Otro vuelco extraño ocurrió cuando lo poseído resultó ser tan artificioso y de tan limitada utilidad como el dinero, esto es, los títulos mobiliarios: acciones, letras de cambio, etc. El dinero ganado antiguamente con el mero trabajo propio se hallaba limitado a la capacidad y resistencia física, así como a la competencia que hubiese en dicha habilidad; en cambio, el comercio con valores (esto es, los bienes mobiliarios) cuyo precio puede variar incluso sin que se produzca un mercadeo real, un intercambio físico o de hecho un intercambio ni tan siquiera virtual, implica una peligrosa carencia de límites al comercio de la que una parte de la sociedad se beneficia ampliamente, autoabasteciéndose de un bien cuya única finalidad es revenderlo una y otra vez hasta el fin de los tiempos.

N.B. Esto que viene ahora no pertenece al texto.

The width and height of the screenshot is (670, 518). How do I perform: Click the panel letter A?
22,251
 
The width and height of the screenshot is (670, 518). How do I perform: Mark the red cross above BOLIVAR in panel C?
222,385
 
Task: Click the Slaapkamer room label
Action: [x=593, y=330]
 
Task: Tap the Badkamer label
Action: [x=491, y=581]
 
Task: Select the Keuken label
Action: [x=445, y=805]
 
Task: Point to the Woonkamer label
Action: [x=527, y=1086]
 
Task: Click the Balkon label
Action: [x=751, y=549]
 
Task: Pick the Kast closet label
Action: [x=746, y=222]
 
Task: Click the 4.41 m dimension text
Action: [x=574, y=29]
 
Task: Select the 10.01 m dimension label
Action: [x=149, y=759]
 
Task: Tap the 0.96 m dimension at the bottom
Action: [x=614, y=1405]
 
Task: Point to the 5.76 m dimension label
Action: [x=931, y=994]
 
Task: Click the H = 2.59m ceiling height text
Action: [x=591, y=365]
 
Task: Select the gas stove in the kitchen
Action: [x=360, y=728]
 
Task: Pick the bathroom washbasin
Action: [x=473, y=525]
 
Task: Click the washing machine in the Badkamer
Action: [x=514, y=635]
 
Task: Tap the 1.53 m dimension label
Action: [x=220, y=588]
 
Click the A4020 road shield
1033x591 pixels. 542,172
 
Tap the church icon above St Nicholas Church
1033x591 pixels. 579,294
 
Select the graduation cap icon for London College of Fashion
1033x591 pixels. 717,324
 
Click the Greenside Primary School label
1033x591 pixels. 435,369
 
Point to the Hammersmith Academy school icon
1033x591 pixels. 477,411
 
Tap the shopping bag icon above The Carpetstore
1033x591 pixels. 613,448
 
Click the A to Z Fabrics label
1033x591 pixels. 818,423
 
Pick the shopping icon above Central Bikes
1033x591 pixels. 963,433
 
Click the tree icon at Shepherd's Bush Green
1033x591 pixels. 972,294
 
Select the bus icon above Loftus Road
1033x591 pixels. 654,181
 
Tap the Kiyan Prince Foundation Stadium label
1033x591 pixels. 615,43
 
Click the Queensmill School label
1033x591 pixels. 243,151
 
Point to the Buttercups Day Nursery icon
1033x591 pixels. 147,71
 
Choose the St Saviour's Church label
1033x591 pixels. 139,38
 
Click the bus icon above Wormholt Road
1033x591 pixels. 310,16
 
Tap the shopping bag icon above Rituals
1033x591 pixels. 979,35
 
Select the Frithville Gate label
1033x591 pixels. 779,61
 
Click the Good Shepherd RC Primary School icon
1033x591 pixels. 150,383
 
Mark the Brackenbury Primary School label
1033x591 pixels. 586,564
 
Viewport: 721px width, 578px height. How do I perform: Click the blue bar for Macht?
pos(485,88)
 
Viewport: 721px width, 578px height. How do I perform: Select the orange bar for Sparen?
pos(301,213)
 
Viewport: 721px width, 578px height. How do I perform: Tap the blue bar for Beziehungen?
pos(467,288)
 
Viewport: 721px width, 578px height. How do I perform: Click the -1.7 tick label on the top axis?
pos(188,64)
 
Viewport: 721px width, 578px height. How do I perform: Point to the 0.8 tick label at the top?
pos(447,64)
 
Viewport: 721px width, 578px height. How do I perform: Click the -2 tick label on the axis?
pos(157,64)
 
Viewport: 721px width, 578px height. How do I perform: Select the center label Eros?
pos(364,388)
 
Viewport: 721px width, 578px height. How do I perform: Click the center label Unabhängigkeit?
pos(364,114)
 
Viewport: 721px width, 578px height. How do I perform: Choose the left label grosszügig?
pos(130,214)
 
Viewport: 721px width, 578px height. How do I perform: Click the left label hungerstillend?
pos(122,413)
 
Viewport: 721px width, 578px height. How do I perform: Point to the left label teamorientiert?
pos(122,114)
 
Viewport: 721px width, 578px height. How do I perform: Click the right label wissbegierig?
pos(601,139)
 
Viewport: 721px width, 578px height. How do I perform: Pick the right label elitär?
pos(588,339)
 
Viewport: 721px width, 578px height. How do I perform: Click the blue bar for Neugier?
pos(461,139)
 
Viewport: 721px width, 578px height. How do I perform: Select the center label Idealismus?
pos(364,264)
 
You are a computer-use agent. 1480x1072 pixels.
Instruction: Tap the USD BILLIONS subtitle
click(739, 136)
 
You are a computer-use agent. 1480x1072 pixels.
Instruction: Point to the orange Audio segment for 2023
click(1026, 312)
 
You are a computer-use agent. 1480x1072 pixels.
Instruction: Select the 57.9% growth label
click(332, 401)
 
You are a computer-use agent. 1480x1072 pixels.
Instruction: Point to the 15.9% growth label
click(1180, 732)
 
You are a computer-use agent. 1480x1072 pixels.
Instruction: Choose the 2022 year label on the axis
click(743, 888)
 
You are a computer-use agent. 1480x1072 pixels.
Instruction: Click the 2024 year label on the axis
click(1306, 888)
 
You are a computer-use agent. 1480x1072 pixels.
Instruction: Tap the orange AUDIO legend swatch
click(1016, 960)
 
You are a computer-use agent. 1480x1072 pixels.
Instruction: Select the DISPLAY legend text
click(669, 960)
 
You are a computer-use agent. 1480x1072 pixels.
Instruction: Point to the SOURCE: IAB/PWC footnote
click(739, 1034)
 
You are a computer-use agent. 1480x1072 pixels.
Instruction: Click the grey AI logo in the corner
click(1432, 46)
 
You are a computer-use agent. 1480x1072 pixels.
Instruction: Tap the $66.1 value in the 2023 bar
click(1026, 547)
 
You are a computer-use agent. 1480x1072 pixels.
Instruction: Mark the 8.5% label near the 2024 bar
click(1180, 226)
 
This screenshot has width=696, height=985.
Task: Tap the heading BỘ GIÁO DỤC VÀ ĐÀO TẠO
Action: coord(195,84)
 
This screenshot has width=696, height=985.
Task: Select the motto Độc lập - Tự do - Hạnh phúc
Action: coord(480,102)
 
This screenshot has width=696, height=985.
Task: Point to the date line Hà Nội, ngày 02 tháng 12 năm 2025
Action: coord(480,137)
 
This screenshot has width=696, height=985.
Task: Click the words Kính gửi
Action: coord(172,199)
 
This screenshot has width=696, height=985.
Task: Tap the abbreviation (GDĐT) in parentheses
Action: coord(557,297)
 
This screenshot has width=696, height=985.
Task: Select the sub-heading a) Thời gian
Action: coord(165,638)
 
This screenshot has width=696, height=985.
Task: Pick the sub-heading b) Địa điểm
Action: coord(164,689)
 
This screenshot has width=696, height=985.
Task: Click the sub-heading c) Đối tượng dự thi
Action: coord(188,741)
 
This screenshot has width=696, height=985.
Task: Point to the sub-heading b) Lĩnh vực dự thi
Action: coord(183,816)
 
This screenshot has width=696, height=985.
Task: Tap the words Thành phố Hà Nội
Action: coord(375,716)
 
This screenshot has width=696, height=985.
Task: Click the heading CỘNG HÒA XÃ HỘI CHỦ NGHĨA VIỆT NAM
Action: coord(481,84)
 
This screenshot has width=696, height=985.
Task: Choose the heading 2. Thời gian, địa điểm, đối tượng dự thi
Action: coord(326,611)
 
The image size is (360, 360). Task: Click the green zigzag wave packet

Esta última forma de comercio lleva a la creación de "burbujas" de cada vez más efímera existencia, mientras que el resto de la humanidad ve restringida su capacidad de generar riqueza primero por la disponibilidad del empleo, ya sea por cuenta ajena o propia, segundo por la competitividad a la que esté sometido dicho empleo, y tercero por la propia capacidad de generar beneficios dentro de los estrechos límites que la sociedad le impone. Dado que la sociedad en este caso se ha vuelto global, mundial, tanto para un grupo productor como para el otro, nos encontramos ante dos vehículos de características muy distintas: por una parte, un lento carromato que se va desgastando y empequeñeciendo con el tiempo, y el cual por una mera cuestión humanitaria se ve obligado a recoger por el camino cada vez a más personas que el otro ha dejado atrás; y por otro, un veloz bólido cuya potencia va aumentando exponencialmente al tiempo que su peso se va viendo reducido, acelerándose sin medida, sin control, y sin remordimientos.
Esta última forma de vida, surgida en tiempos relativamente modernos, se alimenta de burbujas que inflan sus beneficios a corto plazo, ajenas a las consecuencias colaterales que generan, al mal que hacen al resto del mundo. Pero ahora, una vez que ha empezado a nutrirse casi exclusivamente de esas burbujas (algo muy similar a lo que ha ocurrido con la música, el cine, la literatura y otros mercados que generan productos "efímeros"), se ve obligada a generarlas y consumirlas una y otra vez, sin fin, sin medida, como un yonqui que generase su propia droga pero que cada vez necesitara consumirla más a menudo y en mayores dosis.
La cuestión es: los del carromato, ¿vamos a dejar que esto siga funcionando así, de esta forma tan inhumana y descabellada, o vamos a hacer algo por remediarlo?